The vast majority of the Turkish public is disappointed and angry with Western states and Western media outlets due to their views on the July 15 attempted coup. From the left to the right, the widespread perception among the Turkish public is that Western states and media outlets were engaged in efforts to prepare the ground in Turkey for a coup prior to July 15, be it through preparing their own populations for such an incident or through encouraging the pro-coup part of the public. The Turkish public believes that in the period that began with the Gezi protests and continued until July 15, 2016, there was the anti-democratic approach of “Only an extraordinary intervention can save Turkey” that was taken up by the West. That the main perpetrator of the July 15 attempted coup, Fetullah Gülen, lives in the U.S. and that he manages his organization from there in great comfort only served to reinforce this perception. And it continues to reinforce this. The Turkish public’s attitude toward the West due to the July 15 attempted coup is not just due to their belief that “Western states prepared the grounds for a coup in Turkey.” There are two factors that lie at the heart of the political feeling that is against the West that has developed in the Turkish public after July 15.

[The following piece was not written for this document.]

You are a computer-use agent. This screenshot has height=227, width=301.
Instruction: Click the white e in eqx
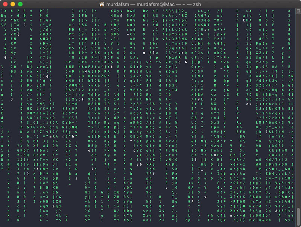tap(54, 206)
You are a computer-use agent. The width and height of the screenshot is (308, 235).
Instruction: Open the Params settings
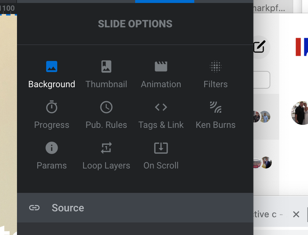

The majority of the Turkish public thinks that the U.S. under the Obama administration and Germany under the influence of its policies were behind the July 15 attempted coup, that they actively supported the occurrence of this coup, and that they even ordered the coup to happen.
This is due to Western governments not offering condolences to Turkey’s elected government, its elected president, and its people who defended democracy and stopped the tanks with their bare hands in the July 15 attempted coup. With the statements they gave at the first instances of the attempted coup, they secretly encouraged the putschists. They implied that should the putschists win on the ground, the legitimacy required by them in the international field would be given. They began visiting Turkey months after the attempted coup. Witnessing the attitude of the Obama administration and other European states toward the Egyptian coup three years ago, the Turkish public described Western attitudes during July 15 as “hostile attitudes.”
The Turkish public’s negative view of Western states and, as we all know very well, against their media organizations, has not changed since July 16, 2016 and instead, has solidified. Not just Europe’s lack of support to Turkey in fighting against terrorism but its active attempts at hindering this struggle increases the anti-Westernism in Turkey. I write this with emphasis. The West’s protective attitudes toward the PKK and the Gülenist Terror Group (FETÖ) has destroyed the Turkish public’s sympathy toward the West.
All of this had important reflections on Turkey’s sociopolitical reality. The Westernization paradigm that had been adopted by all the actors who were after supra-political powers toward the state administration collapsed. I have to indicate that as a sociologist who has been working in Turkey for the past 20 years, I regard this as a period that cannot be retracted.
Today, “July 15” is prominent in Turkey’s politics based on two dimensions. The first is through the “attempted coup and occupation” that Western states are thought to be engaged in. The second is the “democracy epic” that Turkey’s people composed. As Turkey’s political life normalizes, the second dimension will come to the fore and the first one will start to be pushed to the back. However, in this period, Western states and media outlets under their influence need to correctly understand “the sociology of July 15.” Otherwise, Turkey will become a “lost country” for them. Of course, this situation will not be a gain for Turkey either.